When I first saw the specs of NVIDIA A100 GPU my initial thought was how do you use that many cores and GPU memory efficiently? The 40GB and the newer 80GB version allow you to run very large models and applications, but there are many smaller workloads that can't utilize the full computing capacity and memory of the A100.
With so much compute power availabile, it is more important than ever to ensure that it’s use is effectively aligned with business priorities. For decades we've worked with NVIDIA, enhancing IBM Spectrum LSF to ensure that our users get the most out of using these GPU's with LSF.
Using MIG
As GPU’s become ever more powerful, it can be challenging to keep them busy for some workloads that may not saturate the compute capacity of the GPU. Some examples include low batch inferencing or some HPC workloads. CUDA provides some mechanisms for achieving concurrency through techniques such as CUDA streams or CUDA MPS but these technologies can have limitations for running parallel work.

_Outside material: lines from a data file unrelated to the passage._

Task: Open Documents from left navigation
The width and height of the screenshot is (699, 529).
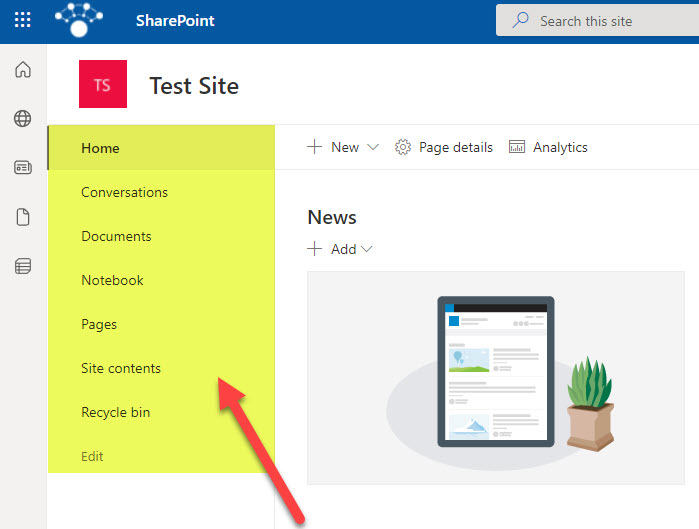Action: (x=116, y=236)
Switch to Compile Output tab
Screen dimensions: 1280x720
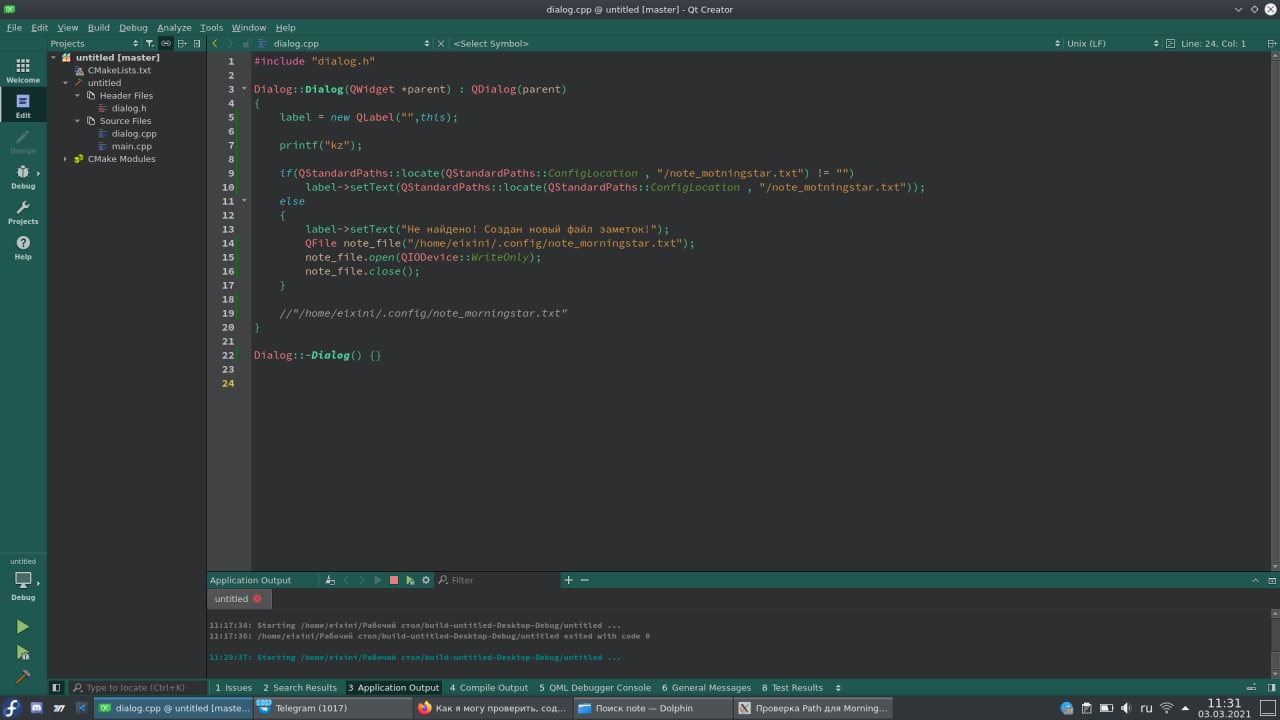click(x=488, y=688)
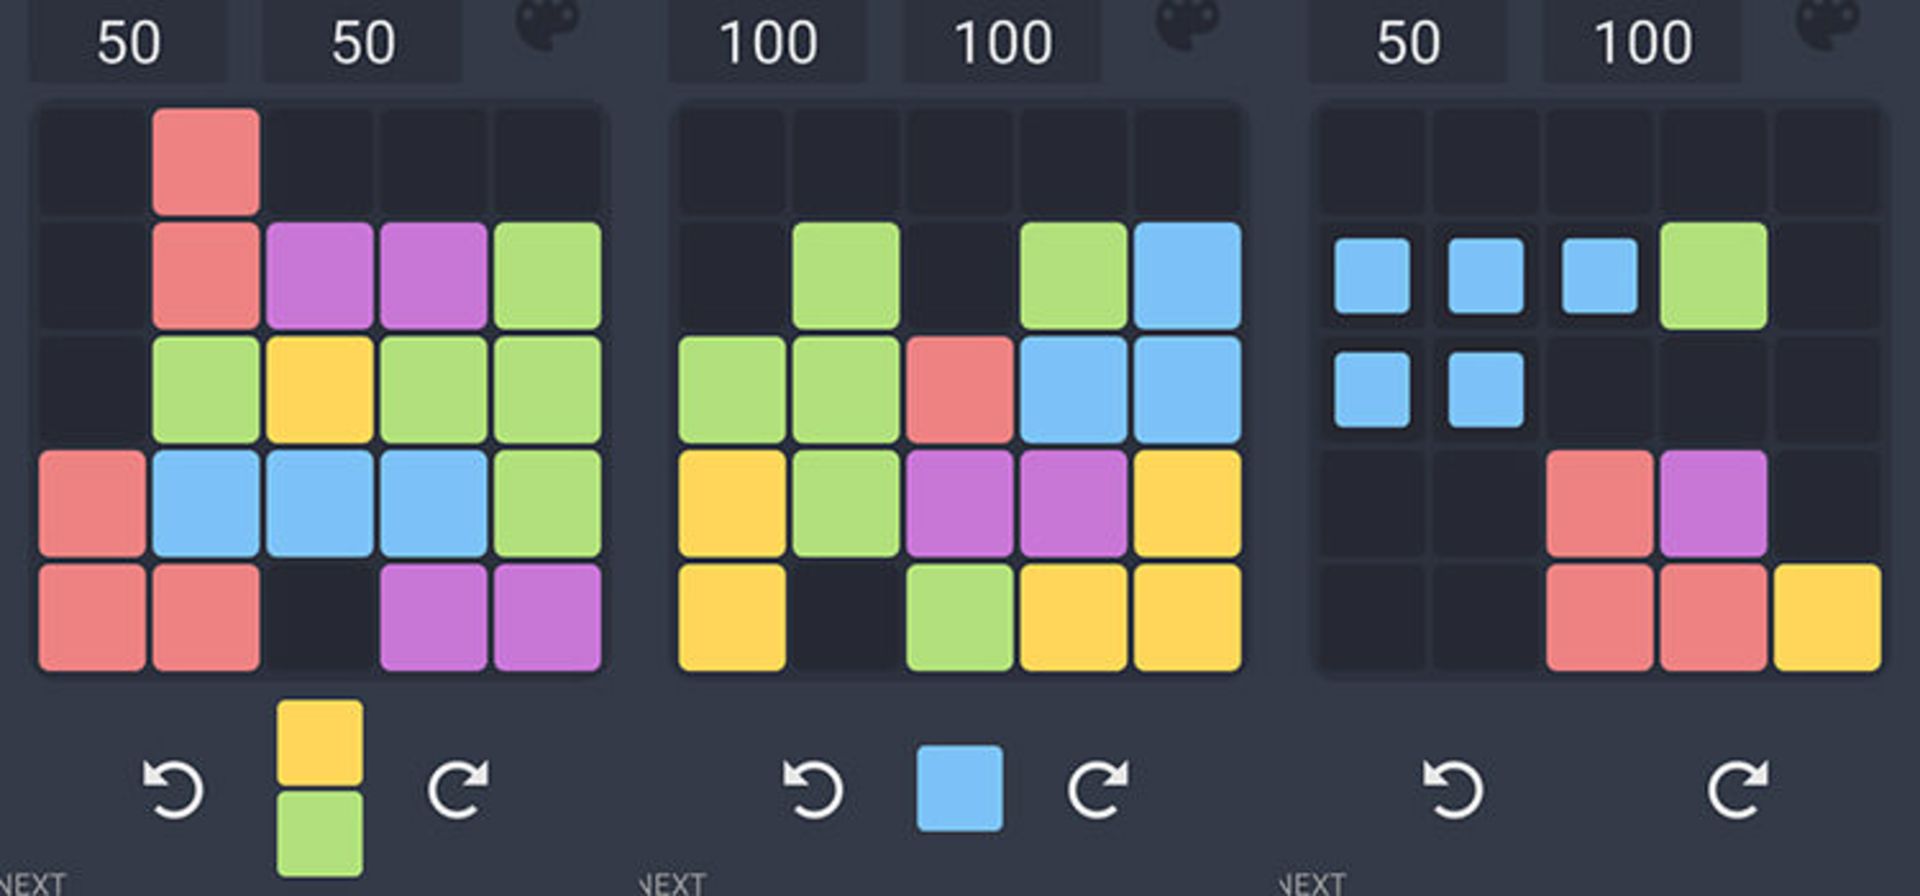Click the palette icon in the left game panel
This screenshot has height=896, width=1920.
click(548, 24)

With the launch of the A100, a new capability known as Multi-Instance GPU (MIG) was introduced. This allows the A100 to be subdivided to create up to 7 GPU instances, and on a DGX A100 we can create up to 56 GPU instances. MIG offers the flexibility of creating different sizes of the GPU instances and thus allowing Administrators to configure the A100 to better match the workload, and thus increase overall utilization. These instances are fully isolated each fully isolated with their own high-bandwidth memory, cache, and compute cores.

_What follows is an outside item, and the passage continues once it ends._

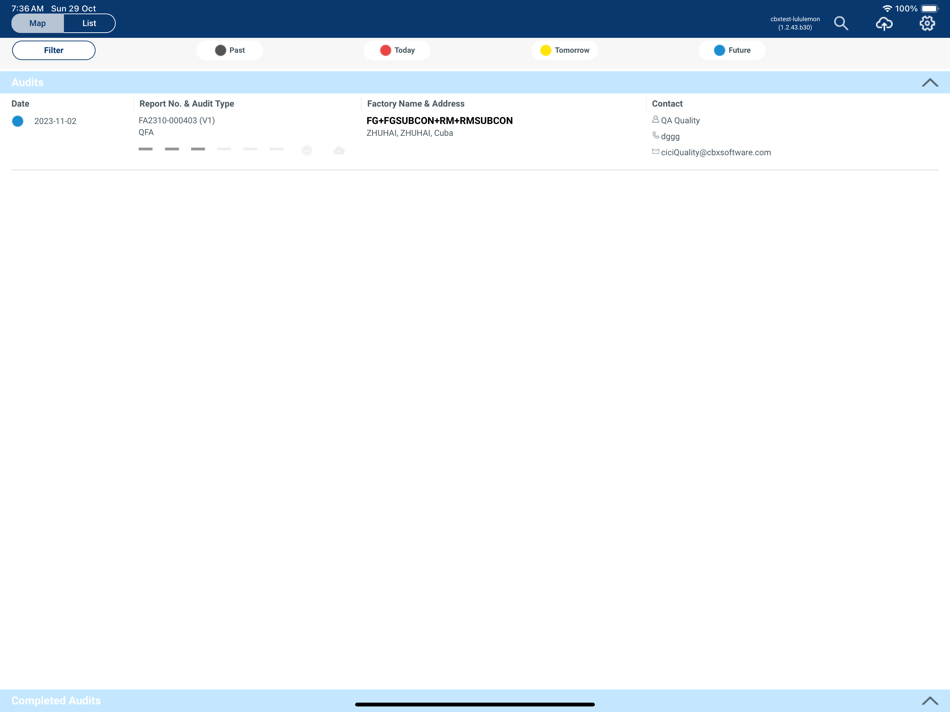Tap the phone icon next to dggg

coord(654,136)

MIG relies on the Administrator to manually define and change the configuration if required. If you have a relatively static/homogeneous workload then there is probably an optimal set of predefined MIG configurations that will work for you. LSF will detect the existing MIG configuration, and schedule work to the pre-defined instances. However, if you have a highly variable workload, the Administrator is going to be very busy manually changing the configuration to meet workload requirements.

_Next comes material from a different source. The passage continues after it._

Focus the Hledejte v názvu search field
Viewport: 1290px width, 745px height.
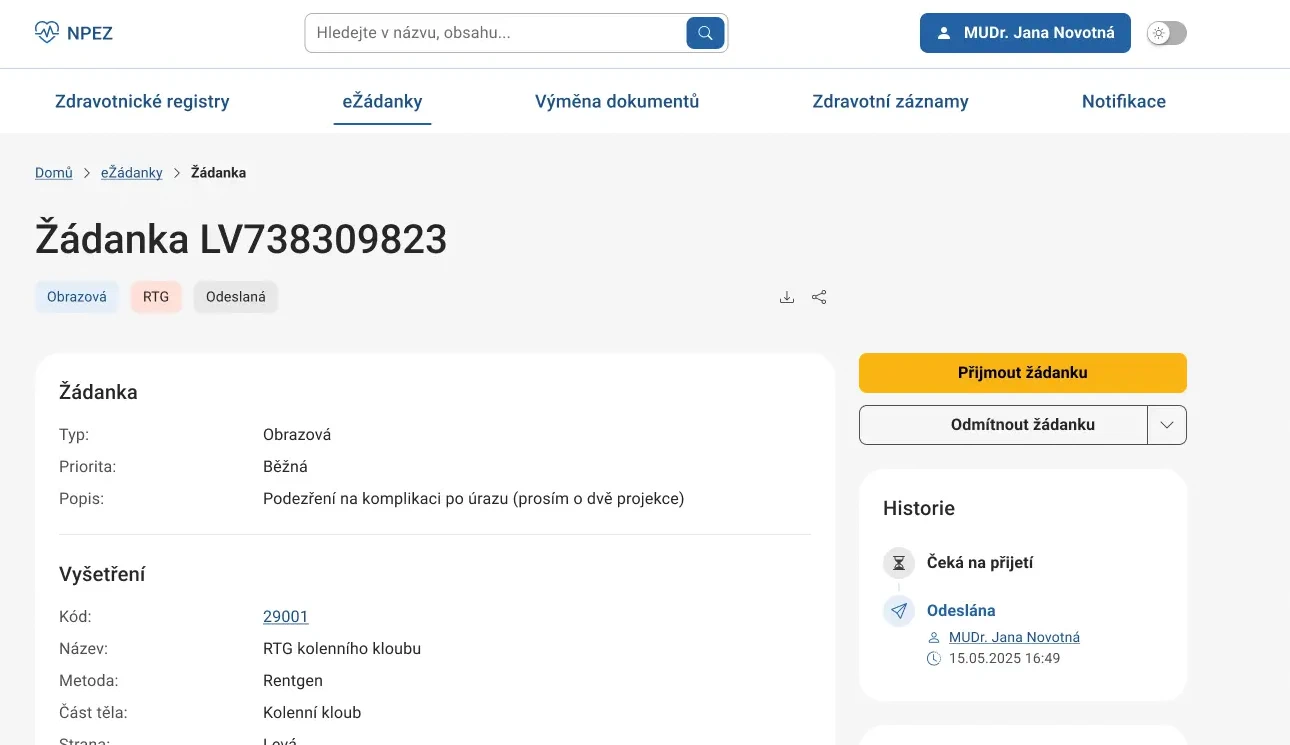496,33

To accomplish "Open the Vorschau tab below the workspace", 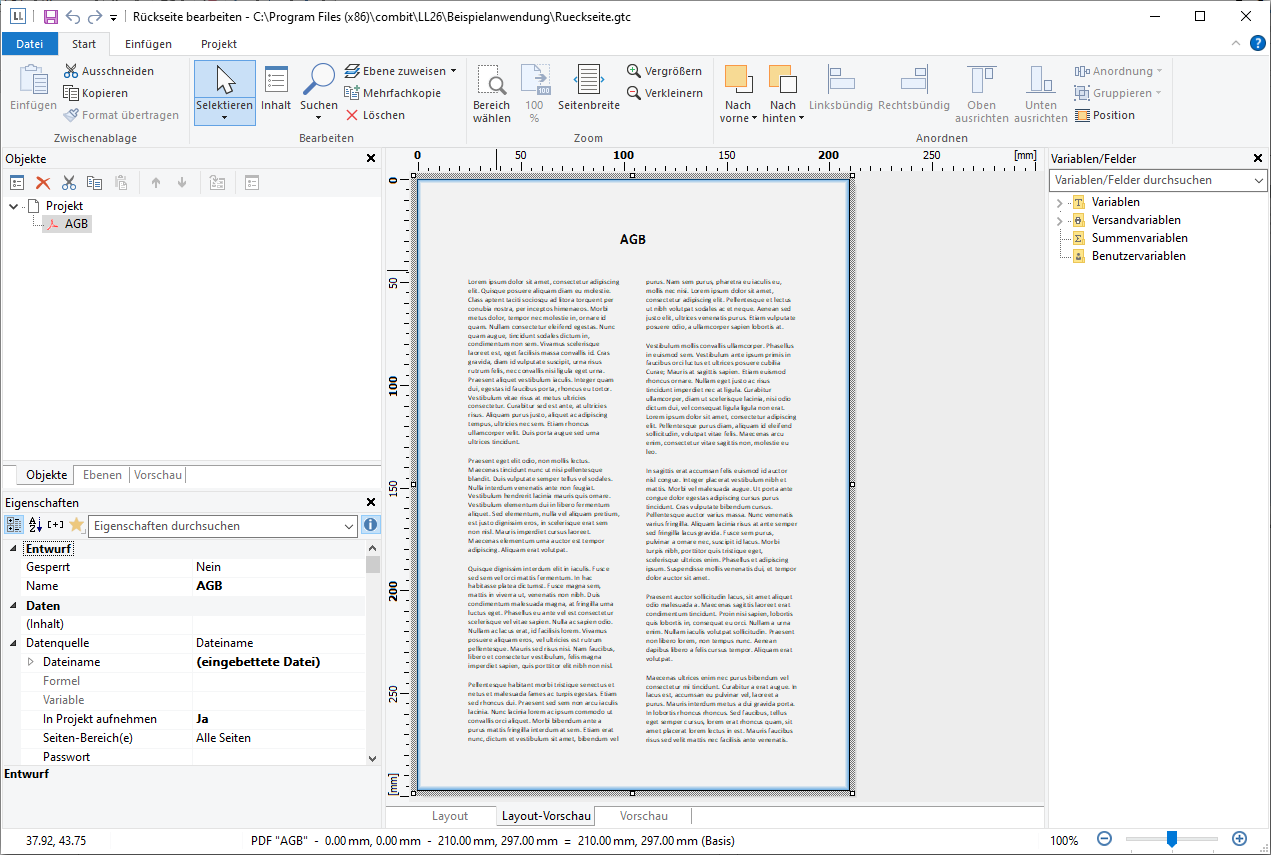I will (x=643, y=816).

Let LSF automate that for you
For NVIDIA datacenter GPU’s, LSF automatically detects GPU’s, and it will dynamically change the compute mode of the GPU based on job requirements. You can read more about those capabilities here.
For A100 we have extended this capability to have LSF dynamically reconfigure MIG based on workload requirements. For example, if you have a 40GB A100, and there is a job that needs the full 40GB, then LSF will configure it to be one 40GB GPU. But if the job only needs 20GB, then MIG will be configured to create an instance with half the GPU memory etc.
And of course, if you have DGX A100, this can be dynamically reconfigured between 8 GPU’s and 56 GPU’s, or anywhere in between based on the workload requirements – all without any Administrator intervention.
This new capability allows the A100 configuration to be automatically right sized to match the requirements of the workload, delivering a greater GPU ROI.
In the rest of this blog, we will examine this new capability in more detail.
A look under the covers
Before looking at what we are doing for A100, let's take a quick recap of the existing support for NVIDIA datacenter GPUs:
- Auto-detection/configuration: LSF automatically detects the presence of GPU's and auto-configures to support them - no need manually create resources, cgroups, resource maps, whatever - it is done automatically. The GPU is ready to be used as soon as LSF starts up.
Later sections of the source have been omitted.